Updated

U.S.-born Latino teenagers in different regions of the country feel discrimination from key institutions in their lives -- school, law enforcement and the workplace, according to a national study.

The National Council of La Raza, a national civil rights and advocacy organization, interviewed 60 Latino teens, ages 15 to 17, from Langley Park, MD, Nashville, TN, Providence, RI, and Los Angeles, CA.

The youngsters said teachers, employers and police officers negatively stereotype them and their families, the study found.

In schools, for example, educational institutions Hispanic students are overlooked and inaccurately placed in classes. One unidentified, English-speaking student who moved to Tennessee from California told interviewers that her new school placed her in an ESL class.

"It was only because I was Hispanic," she said, according to the study. "The first day I went to that class, and they left me there and they put me in the reading class like for dummies, like para tontos, I guess."

Police departments, too, treat young Hispanics unfairly, La Raza found.

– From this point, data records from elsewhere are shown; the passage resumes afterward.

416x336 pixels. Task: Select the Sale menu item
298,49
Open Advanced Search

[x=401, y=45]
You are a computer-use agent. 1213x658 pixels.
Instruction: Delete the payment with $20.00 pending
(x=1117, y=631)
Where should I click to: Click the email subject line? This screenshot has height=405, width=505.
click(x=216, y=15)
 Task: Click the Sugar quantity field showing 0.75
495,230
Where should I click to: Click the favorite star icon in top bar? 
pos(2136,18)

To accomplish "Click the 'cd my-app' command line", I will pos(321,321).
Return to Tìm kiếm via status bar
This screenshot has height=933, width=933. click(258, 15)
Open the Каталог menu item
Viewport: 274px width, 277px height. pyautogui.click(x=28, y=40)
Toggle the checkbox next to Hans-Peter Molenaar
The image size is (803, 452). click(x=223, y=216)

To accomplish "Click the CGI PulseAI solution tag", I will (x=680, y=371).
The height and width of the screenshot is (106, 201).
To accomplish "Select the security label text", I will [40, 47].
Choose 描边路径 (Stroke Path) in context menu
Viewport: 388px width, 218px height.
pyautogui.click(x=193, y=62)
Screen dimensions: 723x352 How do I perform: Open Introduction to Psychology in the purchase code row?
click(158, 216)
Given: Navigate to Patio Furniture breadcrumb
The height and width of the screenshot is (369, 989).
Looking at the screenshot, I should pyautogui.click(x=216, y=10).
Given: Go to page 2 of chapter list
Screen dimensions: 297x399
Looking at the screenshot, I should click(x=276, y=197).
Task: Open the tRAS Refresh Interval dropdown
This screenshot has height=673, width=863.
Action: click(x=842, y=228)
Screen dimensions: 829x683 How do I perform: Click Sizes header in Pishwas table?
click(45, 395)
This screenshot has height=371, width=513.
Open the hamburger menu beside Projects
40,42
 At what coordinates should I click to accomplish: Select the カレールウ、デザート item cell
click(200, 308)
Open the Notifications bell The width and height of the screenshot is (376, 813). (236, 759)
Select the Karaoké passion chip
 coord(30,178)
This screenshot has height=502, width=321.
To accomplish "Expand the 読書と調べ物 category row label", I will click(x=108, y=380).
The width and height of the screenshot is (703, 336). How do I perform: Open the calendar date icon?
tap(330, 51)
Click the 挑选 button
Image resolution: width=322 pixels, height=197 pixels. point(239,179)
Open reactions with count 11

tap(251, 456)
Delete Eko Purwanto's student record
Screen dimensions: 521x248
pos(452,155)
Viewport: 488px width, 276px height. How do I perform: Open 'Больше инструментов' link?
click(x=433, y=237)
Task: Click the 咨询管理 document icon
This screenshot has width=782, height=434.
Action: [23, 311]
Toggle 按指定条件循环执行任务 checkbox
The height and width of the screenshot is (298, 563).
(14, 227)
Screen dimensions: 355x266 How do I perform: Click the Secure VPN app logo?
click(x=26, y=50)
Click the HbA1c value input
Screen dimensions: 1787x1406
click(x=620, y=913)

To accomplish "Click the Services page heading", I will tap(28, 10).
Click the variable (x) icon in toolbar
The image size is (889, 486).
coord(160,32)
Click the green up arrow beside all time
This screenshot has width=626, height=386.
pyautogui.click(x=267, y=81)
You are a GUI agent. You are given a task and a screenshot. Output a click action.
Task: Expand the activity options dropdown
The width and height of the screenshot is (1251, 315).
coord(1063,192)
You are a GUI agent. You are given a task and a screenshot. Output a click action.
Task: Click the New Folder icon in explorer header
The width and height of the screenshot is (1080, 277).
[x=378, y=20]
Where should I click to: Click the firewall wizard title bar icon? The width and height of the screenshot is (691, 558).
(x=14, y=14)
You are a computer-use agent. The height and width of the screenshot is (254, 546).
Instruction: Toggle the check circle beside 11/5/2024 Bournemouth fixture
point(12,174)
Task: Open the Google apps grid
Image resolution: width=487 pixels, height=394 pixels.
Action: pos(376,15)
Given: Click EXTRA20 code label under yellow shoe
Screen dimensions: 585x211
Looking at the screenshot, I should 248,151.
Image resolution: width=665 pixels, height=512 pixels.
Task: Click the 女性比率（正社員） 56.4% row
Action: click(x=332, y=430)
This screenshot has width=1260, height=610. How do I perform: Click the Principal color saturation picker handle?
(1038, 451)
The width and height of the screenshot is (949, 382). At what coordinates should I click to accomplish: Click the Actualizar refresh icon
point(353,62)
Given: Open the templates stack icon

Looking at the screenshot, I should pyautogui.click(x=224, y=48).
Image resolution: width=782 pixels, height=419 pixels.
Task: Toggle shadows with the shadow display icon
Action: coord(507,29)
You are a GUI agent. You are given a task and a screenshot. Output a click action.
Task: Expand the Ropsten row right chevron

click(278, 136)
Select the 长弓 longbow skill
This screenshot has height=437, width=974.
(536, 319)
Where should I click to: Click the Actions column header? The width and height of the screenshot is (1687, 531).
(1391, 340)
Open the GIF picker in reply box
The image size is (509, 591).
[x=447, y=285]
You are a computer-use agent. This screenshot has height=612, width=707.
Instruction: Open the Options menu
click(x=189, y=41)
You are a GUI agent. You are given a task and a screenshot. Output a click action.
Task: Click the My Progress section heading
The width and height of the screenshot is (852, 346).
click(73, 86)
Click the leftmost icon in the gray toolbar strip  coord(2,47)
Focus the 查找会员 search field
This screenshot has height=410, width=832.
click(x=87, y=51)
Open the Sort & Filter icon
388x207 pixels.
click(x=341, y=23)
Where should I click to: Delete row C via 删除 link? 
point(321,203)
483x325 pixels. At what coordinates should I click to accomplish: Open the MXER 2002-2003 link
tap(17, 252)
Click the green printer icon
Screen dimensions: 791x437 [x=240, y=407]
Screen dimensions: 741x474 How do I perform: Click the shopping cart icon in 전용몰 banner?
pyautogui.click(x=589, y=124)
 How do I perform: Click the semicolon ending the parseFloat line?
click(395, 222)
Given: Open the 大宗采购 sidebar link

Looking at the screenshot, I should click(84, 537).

The interviewees said they were profiled by cops, who wrongly thought assumed they were gang members or immigrants.

"I got stopped like five times by the same cops for no reason," one teen from Rhode Island told interviewers."

The author of the 72-page report, Patricia Foxen, said the negative treatment "shows that our nation is treating our Latino youth...as outsiders and as not quite belonging."

During a conference call, she added that the anti-immigrant discourse leading into the midterm elections adds fuel to the fire.

"The rhetoric is creating a hostile environment," she said.